Health officials praise progress defeating virus, but…

by Steven Felschundneff | steven@claremont-courier.com

Los Angeles County continues to have very positive looking coronavirus metrics. However, it is still too soon to declare victory, according to health officials this week.

Every important measure of the local outbreak has been in rapid retreat over the last few months—average daily cases down 98 percent, hospitalizations down 94 percent and deaths down 97 percent. For example, on April 11 health officials reported seven average daily deaths down from a peak of 274 in January.

Over that same period, the county has administered more than six million doses of the vaccine, including four million first doses and more than 2.2 million people considered fully vaccinated because they have received the second dose or the single-shot Johnson & Johnson vaccine.

“With these continued stable daily case rates and daily test positivity averaging about one percent we can all feel hopeful that our progress on slowing transmission is not an illusion,” Los Angeles County Health Director Barbara Ferrer said. “However, if we hope to sustain this remarkable progress, we need to be realistic about the risks that come with our return to the places and activities that were such a big part of our lives before the pandemic.”

But there were some potentially dark clouds on the horizon because since March 19, just one month ago, cases have increased 22 percent nationwide despite the rapid pace of vaccinations, with over two million vaccines administered to Americans, and a quarter of the U.S. population is now fully vaccinated.

Cases are not increasing in all areas and reasons for each new outbreak require a complex calculus. However, Ms. Ferrer said that states with current high rates of community spread have reported a prevalence of the more transmissible variants or have moved rapidly to reopen their economies.

“In all states with significant case increases restrictions have been significantly relaxed,” Ms. Ferrer said. “Given what is happening in other parts of the country we can’t afford to be complacent after our communities have already suffered so much.”

“The last thing we want to see is the virus come roaring back. We know that we have seen that in other parts of the country and the world, but I have hoped we could avoid this in Los Angeles County because we have administered more than six million [vaccine] doses as of last week,” L.A. County Supervisor Hilda Solis said.

In the past, increases on the east coast have translated to a rise in cases in L.A County a few weeks later. Ms. Ferrer doesn’t believe this pattern in inevitable. Circumstances are different now because of the relatively high vaccination rate, particularly among people over 65 who are most likely to die as a result of contracting the virus. However, to maintain the gains, we must continue to take care of each other, including wearing masks and maintaining safe distances, she said.

She also highlighted some of the real numbers about the efficacy of the vaccine now that there is widespread administration among the population

Leading up to the very early days of the vaccine rollout, the county reported that about one in every 10 L.A. County residents was infected with COVID-19. And that’s a very low-end estimate of the real numbers, given how many people who were infected didn’t get tested for one reason or another, health officials said in a statement. During that same period, about one in 500 residents died from COVID-19. Currently across the nation, about one in 56 people infected with the virus have passed away.

Looking at the data on breakthrough infections—those people who contract COVID-19 even though they are fully vaccinated—the CDC reported last week, the risk of infection was one in 13,275, and the risk of death decreased from one in 500 to one in a million.
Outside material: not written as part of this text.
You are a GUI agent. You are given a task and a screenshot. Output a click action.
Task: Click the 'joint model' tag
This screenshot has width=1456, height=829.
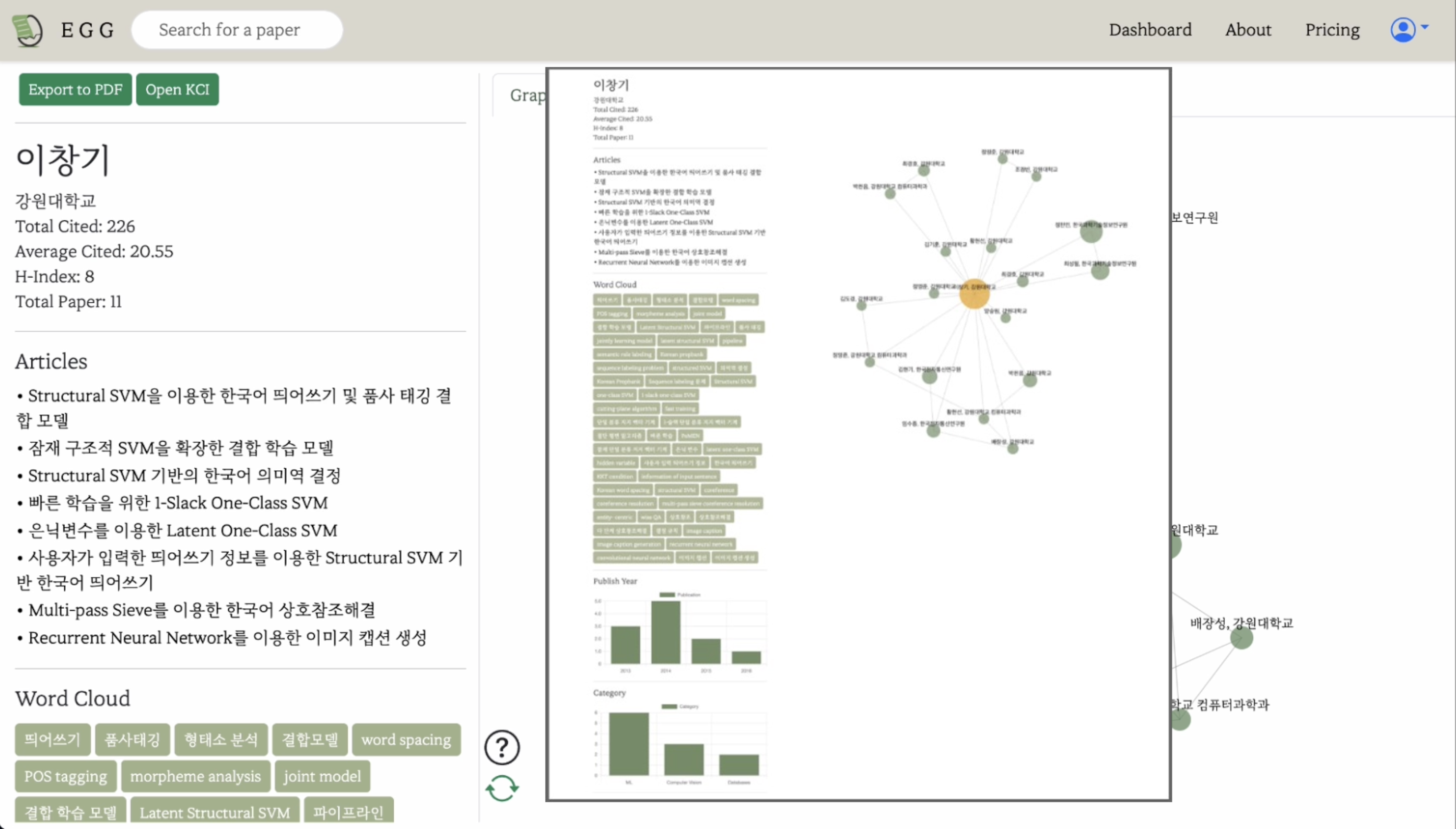click(x=322, y=776)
If everyone in L.A. County were fully vaccinated there would be approximately 700 breakthrough cases, and probably fewer than eight people would pass away, according to Ms. Ferrer.

“This is why getting everyone vaccinated is so important,” she said.

With campaigns over the last several months focused on increasing vaccinations among communities of color, the county is reporting a 170 percent increase in inoculations in Black communities, 151 percent among multiracial individuals, 130 percent in American Indian or Alaska Natives, 129 percent among Hispanic residents, 91 percent among Asian residents and 78 percent among white residents.

“In Latinx residents, the vaccinated proportion of the population increased more than fourfold of what it was two months ago, and in Black residents, the proportion increased more than threefold,” the county said in a statement.

“No matter what we will continue to vaccinate people as fast and as safely as we can, and to do so equitably which is something I have stressed from the very beginning,” Supervisor Solis said.

In Claremont the county is reporting seven new cases for a cumulative total of 2,306. Even though our infection rate has slowed significantly, deaths here have continued at about one a week and sadly, this week is no exception with one more confirmed death, bringing our total to 58.

The county is reporting 439 new cases and a cumulative total of 1,229,998. There were 25 new deaths on Wednesday for a total of 23,702. There are 484 people with COVID-19 currently hospitalized, 23 percent of whom are in the ICU.